§ **Try it**
All of the records are to be reproduced exactly.
[Opening Dataset entries section]
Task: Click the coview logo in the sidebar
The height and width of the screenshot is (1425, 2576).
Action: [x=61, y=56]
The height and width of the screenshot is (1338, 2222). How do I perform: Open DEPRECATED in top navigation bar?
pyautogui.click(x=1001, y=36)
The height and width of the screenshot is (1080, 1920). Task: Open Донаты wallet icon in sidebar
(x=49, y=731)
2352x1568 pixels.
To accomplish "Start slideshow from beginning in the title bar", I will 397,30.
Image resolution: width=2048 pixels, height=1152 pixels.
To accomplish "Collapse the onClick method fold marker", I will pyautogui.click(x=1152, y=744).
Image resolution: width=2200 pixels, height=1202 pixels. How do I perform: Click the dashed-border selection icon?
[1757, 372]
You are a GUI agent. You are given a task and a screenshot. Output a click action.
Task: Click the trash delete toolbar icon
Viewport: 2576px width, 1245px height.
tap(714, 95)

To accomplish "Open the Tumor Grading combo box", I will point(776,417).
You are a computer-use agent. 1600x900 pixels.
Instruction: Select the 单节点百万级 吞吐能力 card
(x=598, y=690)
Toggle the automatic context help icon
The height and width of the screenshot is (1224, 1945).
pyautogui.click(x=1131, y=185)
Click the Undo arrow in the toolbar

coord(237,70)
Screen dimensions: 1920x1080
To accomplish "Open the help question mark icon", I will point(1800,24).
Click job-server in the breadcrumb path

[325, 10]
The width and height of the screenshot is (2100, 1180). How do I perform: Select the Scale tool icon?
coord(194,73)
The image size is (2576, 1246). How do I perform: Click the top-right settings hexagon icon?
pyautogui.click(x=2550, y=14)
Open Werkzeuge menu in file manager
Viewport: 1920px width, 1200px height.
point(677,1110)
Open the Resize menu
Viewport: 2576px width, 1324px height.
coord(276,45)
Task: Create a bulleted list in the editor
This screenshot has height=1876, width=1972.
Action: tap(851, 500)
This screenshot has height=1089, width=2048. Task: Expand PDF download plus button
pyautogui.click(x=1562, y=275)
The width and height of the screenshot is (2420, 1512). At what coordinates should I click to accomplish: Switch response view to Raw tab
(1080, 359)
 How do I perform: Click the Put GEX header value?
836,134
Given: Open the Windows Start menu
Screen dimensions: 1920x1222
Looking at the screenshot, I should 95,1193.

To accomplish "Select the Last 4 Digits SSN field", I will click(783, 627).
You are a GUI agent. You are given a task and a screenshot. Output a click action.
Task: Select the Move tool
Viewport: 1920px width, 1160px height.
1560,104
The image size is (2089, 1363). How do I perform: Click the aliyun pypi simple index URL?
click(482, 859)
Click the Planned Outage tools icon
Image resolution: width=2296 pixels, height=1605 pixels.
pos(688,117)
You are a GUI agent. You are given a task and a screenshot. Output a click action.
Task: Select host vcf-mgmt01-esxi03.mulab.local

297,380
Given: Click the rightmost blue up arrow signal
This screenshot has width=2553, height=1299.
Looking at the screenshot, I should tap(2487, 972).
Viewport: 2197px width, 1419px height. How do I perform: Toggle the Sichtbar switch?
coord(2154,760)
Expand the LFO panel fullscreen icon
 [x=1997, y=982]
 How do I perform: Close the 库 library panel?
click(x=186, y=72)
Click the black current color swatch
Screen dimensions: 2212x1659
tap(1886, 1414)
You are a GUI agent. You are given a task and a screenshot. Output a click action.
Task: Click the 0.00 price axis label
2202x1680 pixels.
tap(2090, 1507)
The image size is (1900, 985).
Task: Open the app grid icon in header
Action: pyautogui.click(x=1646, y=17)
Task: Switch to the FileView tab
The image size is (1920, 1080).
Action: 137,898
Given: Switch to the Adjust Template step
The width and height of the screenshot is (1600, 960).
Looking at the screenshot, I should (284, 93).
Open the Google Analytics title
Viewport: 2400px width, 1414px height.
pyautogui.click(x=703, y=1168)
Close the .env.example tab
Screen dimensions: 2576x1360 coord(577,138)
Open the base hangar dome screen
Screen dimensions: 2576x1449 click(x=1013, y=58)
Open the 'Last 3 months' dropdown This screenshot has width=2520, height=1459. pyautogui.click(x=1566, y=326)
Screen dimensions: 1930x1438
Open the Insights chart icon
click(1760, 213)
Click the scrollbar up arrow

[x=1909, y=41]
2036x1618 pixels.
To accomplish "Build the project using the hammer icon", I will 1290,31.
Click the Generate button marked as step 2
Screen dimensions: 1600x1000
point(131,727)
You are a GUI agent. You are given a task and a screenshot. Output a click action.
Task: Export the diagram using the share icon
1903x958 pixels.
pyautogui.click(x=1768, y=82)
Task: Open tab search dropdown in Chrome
[Closing Dataset entries section]
§ **Written answer**
Task: Click the coview logo in the sidebar
The height and width of the screenshot is (1425, 2576).
Action: [x=61, y=56]
The height and width of the screenshot is (1338, 2222). How do I perform: Open DEPRECATED in top navigation bar?
pyautogui.click(x=1001, y=36)
The height and width of the screenshot is (1080, 1920). Task: Open Донаты wallet icon in sidebar
(x=49, y=731)
2352x1568 pixels.
To accomplish "Start slideshow from beginning in the title bar", I will 397,30.
Image resolution: width=2048 pixels, height=1152 pixels.
To accomplish "Collapse the onClick method fold marker", I will pyautogui.click(x=1152, y=744).
Image resolution: width=2200 pixels, height=1202 pixels. How do I perform: Click the dashed-border selection icon?
[1757, 372]
You are a GUI agent. You are given a task and a screenshot. Output a click action.
Task: Click the trash delete toolbar icon
Viewport: 2576px width, 1245px height.
tap(714, 95)

To accomplish "Open the Tumor Grading combo box", I will point(776,417).
You are a computer-use agent. 1600x900 pixels.
Instruction: Select the 单节点百万级 吞吐能力 card
(x=598, y=690)
Toggle the automatic context help icon
The height and width of the screenshot is (1224, 1945).
pyautogui.click(x=1131, y=185)
Click the Undo arrow in the toolbar

coord(237,70)
Screen dimensions: 1920x1080
To accomplish "Open the help question mark icon", I will point(1800,24).
Click job-server in the breadcrumb path

[325, 10]
The width and height of the screenshot is (2100, 1180). How do I perform: Select the Scale tool icon?
coord(194,73)
The image size is (2576, 1246). How do I perform: Click the top-right settings hexagon icon?
pyautogui.click(x=2550, y=14)
Open Werkzeuge menu in file manager
Viewport: 1920px width, 1200px height.
point(677,1110)
Open the Resize menu
Viewport: 2576px width, 1324px height.
coord(276,45)
Task: Create a bulleted list in the editor
This screenshot has height=1876, width=1972.
Action: tap(851, 500)
This screenshot has height=1089, width=2048. Task: Expand PDF download plus button
pyautogui.click(x=1562, y=275)
The width and height of the screenshot is (2420, 1512). At what coordinates should I click to accomplish: Switch response view to Raw tab
(1080, 359)
 How do I perform: Click the Put GEX header value?
836,134
Given: Open the Windows Start menu
Screen dimensions: 1920x1222
Looking at the screenshot, I should 95,1193.

To accomplish "Select the Last 4 Digits SSN field", I will click(783, 627).
You are a GUI agent. You are given a task and a screenshot. Output a click action.
Task: Select the Move tool
Viewport: 1920px width, 1160px height.
1560,104
The image size is (2089, 1363). How do I perform: Click the aliyun pypi simple index URL?
click(482, 859)
Click the Planned Outage tools icon
Image resolution: width=2296 pixels, height=1605 pixels.
pos(688,117)
You are a GUI agent. You are given a task and a screenshot. Output a click action.
Task: Select host vcf-mgmt01-esxi03.mulab.local

297,380
Given: Click the rightmost blue up arrow signal
This screenshot has width=2553, height=1299.
Looking at the screenshot, I should tap(2487, 972).
Viewport: 2197px width, 1419px height. How do I perform: Toggle the Sichtbar switch?
coord(2154,760)
Expand the LFO panel fullscreen icon
 [x=1997, y=982]
 How do I perform: Close the 库 library panel?
click(x=186, y=72)
Click the black current color swatch
Screen dimensions: 2212x1659
tap(1886, 1414)
You are a GUI agent. You are given a task and a screenshot. Output a click action.
Task: Click the 0.00 price axis label
2202x1680 pixels.
tap(2090, 1507)
The image size is (1900, 985).
Task: Open the app grid icon in header
Action: pyautogui.click(x=1646, y=17)
Task: Switch to the FileView tab
The image size is (1920, 1080).
Action: 137,898
Given: Switch to the Adjust Template step
The width and height of the screenshot is (1600, 960).
Looking at the screenshot, I should (284, 93).
Open the Google Analytics title
Viewport: 2400px width, 1414px height.
pyautogui.click(x=703, y=1168)
Close the .env.example tab
Screen dimensions: 2576x1360 coord(577,138)
Open the base hangar dome screen
Screen dimensions: 2576x1449 click(x=1013, y=58)
Open the 'Last 3 months' dropdown This screenshot has width=2520, height=1459. pyautogui.click(x=1566, y=326)
Screen dimensions: 1930x1438
Open the Insights chart icon
click(1760, 213)
Click the scrollbar up arrow

[x=1909, y=41]
2036x1618 pixels.
To accomplish "Build the project using the hammer icon", I will 1290,31.
Click the Generate button marked as step 2
Screen dimensions: 1600x1000
point(131,727)
You are a GUI agent. You are given a task and a screenshot. Output a click action.
Task: Export the diagram using the share icon
1903x958 pixels.
pyautogui.click(x=1768, y=82)
Task: Open tab search dropdown in Chrome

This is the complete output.